:: What this task involves ::
Your task is to copy every entry exactly.

══ Exercise input

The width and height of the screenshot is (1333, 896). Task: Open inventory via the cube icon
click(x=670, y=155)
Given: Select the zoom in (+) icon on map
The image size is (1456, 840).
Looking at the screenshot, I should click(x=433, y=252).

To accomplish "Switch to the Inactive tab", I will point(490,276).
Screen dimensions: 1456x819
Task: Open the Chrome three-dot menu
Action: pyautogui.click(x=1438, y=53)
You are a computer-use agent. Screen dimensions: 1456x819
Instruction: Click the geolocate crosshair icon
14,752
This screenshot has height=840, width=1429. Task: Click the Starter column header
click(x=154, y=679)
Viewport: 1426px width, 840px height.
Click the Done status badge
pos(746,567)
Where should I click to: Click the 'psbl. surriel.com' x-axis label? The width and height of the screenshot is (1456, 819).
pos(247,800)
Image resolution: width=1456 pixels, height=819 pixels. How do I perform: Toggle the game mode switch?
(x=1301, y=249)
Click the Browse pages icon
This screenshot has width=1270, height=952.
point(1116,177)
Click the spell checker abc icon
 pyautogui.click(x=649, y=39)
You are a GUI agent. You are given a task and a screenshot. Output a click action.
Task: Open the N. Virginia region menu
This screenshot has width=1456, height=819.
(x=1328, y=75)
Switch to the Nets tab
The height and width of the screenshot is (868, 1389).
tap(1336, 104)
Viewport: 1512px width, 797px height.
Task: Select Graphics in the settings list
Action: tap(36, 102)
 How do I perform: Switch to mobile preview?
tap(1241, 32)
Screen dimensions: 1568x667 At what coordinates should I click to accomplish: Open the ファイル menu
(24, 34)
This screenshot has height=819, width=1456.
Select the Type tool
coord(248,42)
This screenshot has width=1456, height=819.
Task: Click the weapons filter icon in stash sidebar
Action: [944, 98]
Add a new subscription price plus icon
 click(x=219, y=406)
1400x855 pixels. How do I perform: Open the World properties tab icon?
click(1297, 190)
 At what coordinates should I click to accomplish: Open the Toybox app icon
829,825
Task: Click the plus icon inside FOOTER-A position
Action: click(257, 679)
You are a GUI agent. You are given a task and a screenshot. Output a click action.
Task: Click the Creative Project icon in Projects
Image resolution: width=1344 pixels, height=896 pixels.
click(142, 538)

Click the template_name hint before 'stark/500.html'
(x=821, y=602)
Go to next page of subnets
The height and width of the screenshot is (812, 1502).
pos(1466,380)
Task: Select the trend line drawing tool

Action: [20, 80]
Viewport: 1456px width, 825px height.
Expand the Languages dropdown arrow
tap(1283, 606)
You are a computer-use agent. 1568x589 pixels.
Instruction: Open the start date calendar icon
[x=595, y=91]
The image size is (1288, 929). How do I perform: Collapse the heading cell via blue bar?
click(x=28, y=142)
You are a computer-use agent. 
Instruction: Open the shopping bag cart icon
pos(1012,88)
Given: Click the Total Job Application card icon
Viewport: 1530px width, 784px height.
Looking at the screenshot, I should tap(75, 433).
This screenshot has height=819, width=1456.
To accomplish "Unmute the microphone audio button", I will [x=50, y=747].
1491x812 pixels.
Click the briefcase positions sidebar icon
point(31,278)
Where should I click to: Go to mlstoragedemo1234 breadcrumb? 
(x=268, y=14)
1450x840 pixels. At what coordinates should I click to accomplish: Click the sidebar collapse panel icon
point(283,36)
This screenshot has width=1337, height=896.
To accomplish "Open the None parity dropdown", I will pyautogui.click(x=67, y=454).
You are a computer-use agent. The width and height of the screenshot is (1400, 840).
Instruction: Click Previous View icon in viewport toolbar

════

:: Exercise answer ::
The width and height of the screenshot is (1333, 896). Task: Open inventory via the cube icon
click(x=670, y=155)
Given: Select the zoom in (+) icon on map
The image size is (1456, 840).
Looking at the screenshot, I should click(x=433, y=252).

To accomplish "Switch to the Inactive tab", I will point(490,276).
Screen dimensions: 1456x819
Task: Open the Chrome three-dot menu
Action: pyautogui.click(x=1438, y=53)
You are a computer-use agent. Screen dimensions: 1456x819
Instruction: Click the geolocate crosshair icon
14,752
This screenshot has height=840, width=1429. Task: Click the Starter column header
click(x=154, y=679)
Viewport: 1426px width, 840px height.
Click the Done status badge
pos(746,567)
Where should I click to: Click the 'psbl. surriel.com' x-axis label? The width and height of the screenshot is (1456, 819).
pos(247,800)
Image resolution: width=1456 pixels, height=819 pixels. How do I perform: Toggle the game mode switch?
(x=1301, y=249)
Click the Browse pages icon
This screenshot has width=1270, height=952.
point(1116,177)
Click the spell checker abc icon
 pyautogui.click(x=649, y=39)
You are a GUI agent. You are given a task and a screenshot. Output a click action.
Task: Open the N. Virginia region menu
This screenshot has width=1456, height=819.
(x=1328, y=75)
Switch to the Nets tab
The height and width of the screenshot is (868, 1389).
tap(1336, 104)
Viewport: 1512px width, 797px height.
Task: Select Graphics in the settings list
Action: tap(36, 102)
 How do I perform: Switch to mobile preview?
tap(1241, 32)
Screen dimensions: 1568x667 At what coordinates should I click to accomplish: Open the ファイル menu
(24, 34)
This screenshot has height=819, width=1456.
Select the Type tool
coord(248,42)
This screenshot has width=1456, height=819.
Task: Click the weapons filter icon in stash sidebar
Action: [944, 98]
Add a new subscription price plus icon
 click(x=219, y=406)
1400x855 pixels. How do I perform: Open the World properties tab icon?
click(1297, 190)
 At what coordinates should I click to accomplish: Open the Toybox app icon
829,825
Task: Click the plus icon inside FOOTER-A position
Action: click(257, 679)
You are a GUI agent. You are given a task and a screenshot. Output a click action.
Task: Click the Creative Project icon in Projects
Image resolution: width=1344 pixels, height=896 pixels.
click(142, 538)

Click the template_name hint before 'stark/500.html'
(x=821, y=602)
Go to next page of subnets
The height and width of the screenshot is (812, 1502).
pos(1466,380)
Task: Select the trend line drawing tool

Action: [20, 80]
Viewport: 1456px width, 825px height.
Expand the Languages dropdown arrow
tap(1283, 606)
You are a computer-use agent. 1568x589 pixels.
Instruction: Open the start date calendar icon
[x=595, y=91]
The image size is (1288, 929). How do I perform: Collapse the heading cell via blue bar?
click(x=28, y=142)
You are a computer-use agent. 
Instruction: Open the shopping bag cart icon
pos(1012,88)
Given: Click the Total Job Application card icon
Viewport: 1530px width, 784px height.
Looking at the screenshot, I should tap(75, 433).
This screenshot has height=819, width=1456.
To accomplish "Unmute the microphone audio button", I will [x=50, y=747].
1491x812 pixels.
Click the briefcase positions sidebar icon
point(31,278)
Where should I click to: Go to mlstoragedemo1234 breadcrumb? 
(x=268, y=14)
1450x840 pixels. At what coordinates should I click to accomplish: Click the sidebar collapse panel icon
point(283,36)
This screenshot has width=1337, height=896.
To accomplish "Open the None parity dropdown", I will pyautogui.click(x=67, y=454).
You are a computer-use agent. The width and height of the screenshot is (1400, 840).
Instruction: Click Previous View icon in viewport toolbar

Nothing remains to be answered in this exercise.